▶ HOW TO COMPLETE THIS TASK
Each line below should be reproduced without any alteration.

(Stored records)
=== Section Start ===

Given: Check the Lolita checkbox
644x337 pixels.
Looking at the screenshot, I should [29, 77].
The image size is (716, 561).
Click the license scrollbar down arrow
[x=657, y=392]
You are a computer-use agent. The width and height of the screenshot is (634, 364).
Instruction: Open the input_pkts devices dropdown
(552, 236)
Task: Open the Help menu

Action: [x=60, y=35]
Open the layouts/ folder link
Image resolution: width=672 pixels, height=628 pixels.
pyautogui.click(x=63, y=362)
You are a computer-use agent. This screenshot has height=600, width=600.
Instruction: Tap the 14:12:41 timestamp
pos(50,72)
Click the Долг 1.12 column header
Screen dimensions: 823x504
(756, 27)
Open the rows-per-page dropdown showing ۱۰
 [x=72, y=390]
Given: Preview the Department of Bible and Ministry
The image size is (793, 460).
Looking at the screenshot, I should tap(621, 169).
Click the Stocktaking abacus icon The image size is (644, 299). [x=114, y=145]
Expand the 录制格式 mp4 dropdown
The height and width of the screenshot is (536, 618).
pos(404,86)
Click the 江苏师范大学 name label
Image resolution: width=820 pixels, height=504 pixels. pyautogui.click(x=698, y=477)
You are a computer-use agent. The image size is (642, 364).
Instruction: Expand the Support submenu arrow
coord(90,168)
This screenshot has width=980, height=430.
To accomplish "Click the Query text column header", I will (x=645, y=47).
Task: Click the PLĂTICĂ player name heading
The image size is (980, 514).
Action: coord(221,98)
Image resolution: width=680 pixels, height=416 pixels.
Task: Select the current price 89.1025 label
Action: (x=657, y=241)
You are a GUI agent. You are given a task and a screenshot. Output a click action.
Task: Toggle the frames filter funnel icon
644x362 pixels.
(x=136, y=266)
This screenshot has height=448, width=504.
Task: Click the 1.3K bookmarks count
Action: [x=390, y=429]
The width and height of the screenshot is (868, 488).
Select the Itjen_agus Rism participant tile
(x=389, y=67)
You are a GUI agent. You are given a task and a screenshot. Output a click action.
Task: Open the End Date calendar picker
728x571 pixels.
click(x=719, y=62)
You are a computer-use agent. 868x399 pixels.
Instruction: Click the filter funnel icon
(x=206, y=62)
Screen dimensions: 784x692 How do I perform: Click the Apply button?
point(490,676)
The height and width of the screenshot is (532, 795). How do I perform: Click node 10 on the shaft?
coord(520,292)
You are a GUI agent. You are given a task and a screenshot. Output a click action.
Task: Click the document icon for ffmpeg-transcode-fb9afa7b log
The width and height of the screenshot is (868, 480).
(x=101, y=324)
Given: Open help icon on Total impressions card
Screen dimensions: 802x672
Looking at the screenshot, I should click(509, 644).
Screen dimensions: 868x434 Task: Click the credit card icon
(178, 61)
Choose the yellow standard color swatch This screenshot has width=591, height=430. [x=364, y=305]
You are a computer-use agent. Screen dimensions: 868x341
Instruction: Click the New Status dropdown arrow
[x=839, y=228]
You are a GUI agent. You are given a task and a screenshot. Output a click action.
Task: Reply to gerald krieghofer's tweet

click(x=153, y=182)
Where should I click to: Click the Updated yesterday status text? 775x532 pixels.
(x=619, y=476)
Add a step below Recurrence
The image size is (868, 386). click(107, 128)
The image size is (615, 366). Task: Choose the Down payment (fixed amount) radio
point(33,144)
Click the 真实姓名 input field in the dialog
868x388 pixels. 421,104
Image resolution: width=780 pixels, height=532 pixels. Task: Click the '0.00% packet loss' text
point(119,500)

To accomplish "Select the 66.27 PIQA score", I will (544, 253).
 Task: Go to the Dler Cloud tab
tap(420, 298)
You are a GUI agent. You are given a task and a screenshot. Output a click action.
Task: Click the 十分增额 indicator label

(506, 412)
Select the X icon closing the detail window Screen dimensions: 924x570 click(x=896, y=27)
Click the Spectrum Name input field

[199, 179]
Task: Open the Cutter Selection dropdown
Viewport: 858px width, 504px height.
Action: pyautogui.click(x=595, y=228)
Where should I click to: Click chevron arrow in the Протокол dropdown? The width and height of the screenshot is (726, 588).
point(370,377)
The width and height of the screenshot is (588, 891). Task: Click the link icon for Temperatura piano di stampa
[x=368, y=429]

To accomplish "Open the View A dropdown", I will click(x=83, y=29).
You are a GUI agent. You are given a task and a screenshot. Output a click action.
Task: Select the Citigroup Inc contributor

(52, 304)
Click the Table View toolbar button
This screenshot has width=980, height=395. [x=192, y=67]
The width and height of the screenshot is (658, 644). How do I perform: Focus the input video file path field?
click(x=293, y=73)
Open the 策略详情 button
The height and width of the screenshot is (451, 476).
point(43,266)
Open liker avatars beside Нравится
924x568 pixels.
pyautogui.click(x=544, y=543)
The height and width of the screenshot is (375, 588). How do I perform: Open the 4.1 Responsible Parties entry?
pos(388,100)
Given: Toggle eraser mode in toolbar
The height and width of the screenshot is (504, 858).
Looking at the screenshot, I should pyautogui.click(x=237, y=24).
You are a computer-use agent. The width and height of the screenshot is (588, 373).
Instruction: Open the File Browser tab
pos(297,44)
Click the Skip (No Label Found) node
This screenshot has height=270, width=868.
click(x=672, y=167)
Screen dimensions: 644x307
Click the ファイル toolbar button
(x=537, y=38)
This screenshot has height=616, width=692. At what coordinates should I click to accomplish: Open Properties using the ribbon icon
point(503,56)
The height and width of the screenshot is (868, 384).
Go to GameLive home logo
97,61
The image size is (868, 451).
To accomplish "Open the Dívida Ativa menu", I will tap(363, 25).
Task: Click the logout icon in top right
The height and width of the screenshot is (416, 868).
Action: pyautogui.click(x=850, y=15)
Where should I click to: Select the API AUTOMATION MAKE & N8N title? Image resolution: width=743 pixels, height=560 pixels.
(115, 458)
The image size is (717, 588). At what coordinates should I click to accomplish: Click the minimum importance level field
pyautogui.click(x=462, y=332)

=== Section End ===

▶ ANSWER BOX
Given: Check the Lolita checkbox
644x337 pixels.
Looking at the screenshot, I should [29, 77].
The image size is (716, 561).
Click the license scrollbar down arrow
[x=657, y=392]
You are a computer-use agent. The width and height of the screenshot is (634, 364).
Instruction: Open the input_pkts devices dropdown
(552, 236)
Task: Open the Help menu

Action: [x=60, y=35]
Open the layouts/ folder link
Image resolution: width=672 pixels, height=628 pixels.
pyautogui.click(x=63, y=362)
You are a computer-use agent. This screenshot has height=600, width=600.
Instruction: Tap the 14:12:41 timestamp
pos(50,72)
Click the Долг 1.12 column header
Screen dimensions: 823x504
(756, 27)
Open the rows-per-page dropdown showing ۱۰
 [x=72, y=390]
Given: Preview the Department of Bible and Ministry
The image size is (793, 460).
Looking at the screenshot, I should tap(621, 169).
Click the Stocktaking abacus icon The image size is (644, 299). [x=114, y=145]
Expand the 录制格式 mp4 dropdown
The height and width of the screenshot is (536, 618).
pos(404,86)
Click the 江苏师范大学 name label
Image resolution: width=820 pixels, height=504 pixels. pyautogui.click(x=698, y=477)
You are a computer-use agent. The image size is (642, 364).
Instruction: Expand the Support submenu arrow
coord(90,168)
This screenshot has width=980, height=430.
To accomplish "Click the Query text column header", I will (x=645, y=47).
Task: Click the PLĂTICĂ player name heading
The image size is (980, 514).
Action: coord(221,98)
Image resolution: width=680 pixels, height=416 pixels.
Task: Select the current price 89.1025 label
Action: (x=657, y=241)
You are a GUI agent. You are given a task and a screenshot. Output a click action.
Task: Toggle the frames filter funnel icon
644x362 pixels.
(x=136, y=266)
This screenshot has height=448, width=504.
Task: Click the 1.3K bookmarks count
Action: [x=390, y=429]
The width and height of the screenshot is (868, 488).
Select the Itjen_agus Rism participant tile
(x=389, y=67)
You are a GUI agent. You are given a task and a screenshot. Output a click action.
Task: Open the End Date calendar picker
728x571 pixels.
click(x=719, y=62)
You are a computer-use agent. 868x399 pixels.
Instruction: Click the filter funnel icon
(x=206, y=62)
Screen dimensions: 784x692 How do I perform: Click the Apply button?
point(490,676)
The height and width of the screenshot is (532, 795). How do I perform: Click node 10 on the shaft?
coord(520,292)
You are a GUI agent. You are given a task and a screenshot. Output a click action.
Task: Click the document icon for ffmpeg-transcode-fb9afa7b log
The width and height of the screenshot is (868, 480).
(x=101, y=324)
Given: Open help icon on Total impressions card
Screen dimensions: 802x672
Looking at the screenshot, I should click(509, 644).
Screen dimensions: 868x434 Task: Click the credit card icon
(178, 61)
Choose the yellow standard color swatch This screenshot has width=591, height=430. [x=364, y=305]
You are a computer-use agent. Screen dimensions: 868x341
Instruction: Click the New Status dropdown arrow
[x=839, y=228]
You are a GUI agent. You are given a task and a screenshot. Output a click action.
Task: Reply to gerald krieghofer's tweet

click(x=153, y=182)
Where should I click to: Click the Updated yesterday status text? 775x532 pixels.
(x=619, y=476)
Add a step below Recurrence
The image size is (868, 386). click(107, 128)
The image size is (615, 366). Task: Choose the Down payment (fixed amount) radio
point(33,144)
Click the 真实姓名 input field in the dialog
868x388 pixels. 421,104
Image resolution: width=780 pixels, height=532 pixels. Task: Click the '0.00% packet loss' text
point(119,500)

To accomplish "Select the 66.27 PIQA score", I will (544, 253).
 Task: Go to the Dler Cloud tab
tap(420, 298)
You are a GUI agent. You are given a task and a screenshot. Output a click action.
Task: Click the 十分增额 indicator label

(506, 412)
Select the X icon closing the detail window Screen dimensions: 924x570 click(x=896, y=27)
Click the Spectrum Name input field

[199, 179]
Task: Open the Cutter Selection dropdown
Viewport: 858px width, 504px height.
Action: pyautogui.click(x=595, y=228)
Where should I click to: Click chevron arrow in the Протокол dropdown? The width and height of the screenshot is (726, 588).
point(370,377)
The width and height of the screenshot is (588, 891). Task: Click the link icon for Temperatura piano di stampa
[x=368, y=429]

To accomplish "Open the View A dropdown", I will click(x=83, y=29).
You are a GUI agent. You are given a task and a screenshot. Output a click action.
Task: Select the Citigroup Inc contributor

(52, 304)
Click the Table View toolbar button
This screenshot has width=980, height=395. [x=192, y=67]
The width and height of the screenshot is (658, 644). How do I perform: Focus the input video file path field?
click(x=293, y=73)
Open the 策略详情 button
The height and width of the screenshot is (451, 476).
point(43,266)
Open liker avatars beside Нравится
924x568 pixels.
pyautogui.click(x=544, y=543)
The height and width of the screenshot is (375, 588). How do I perform: Open the 4.1 Responsible Parties entry?
pos(388,100)
Given: Toggle eraser mode in toolbar
The height and width of the screenshot is (504, 858).
Looking at the screenshot, I should pyautogui.click(x=237, y=24).
You are a computer-use agent. The width and height of the screenshot is (588, 373).
Instruction: Open the File Browser tab
pos(297,44)
Click the Skip (No Label Found) node
This screenshot has height=270, width=868.
click(x=672, y=167)
Screen dimensions: 644x307
Click the ファイル toolbar button
(x=537, y=38)
This screenshot has height=616, width=692. At what coordinates should I click to accomplish: Open Properties using the ribbon icon
point(503,56)
The height and width of the screenshot is (868, 384).
Go to GameLive home logo
97,61
The image size is (868, 451).
To accomplish "Open the Dívida Ativa menu", I will tap(363, 25).
Task: Click the logout icon in top right
The height and width of the screenshot is (416, 868).
Action: pyautogui.click(x=850, y=15)
Where should I click to: Select the API AUTOMATION MAKE & N8N title? Image resolution: width=743 pixels, height=560 pixels.
(115, 458)
The image size is (717, 588). At what coordinates should I click to accomplish: Click the minimum importance level field
pyautogui.click(x=462, y=332)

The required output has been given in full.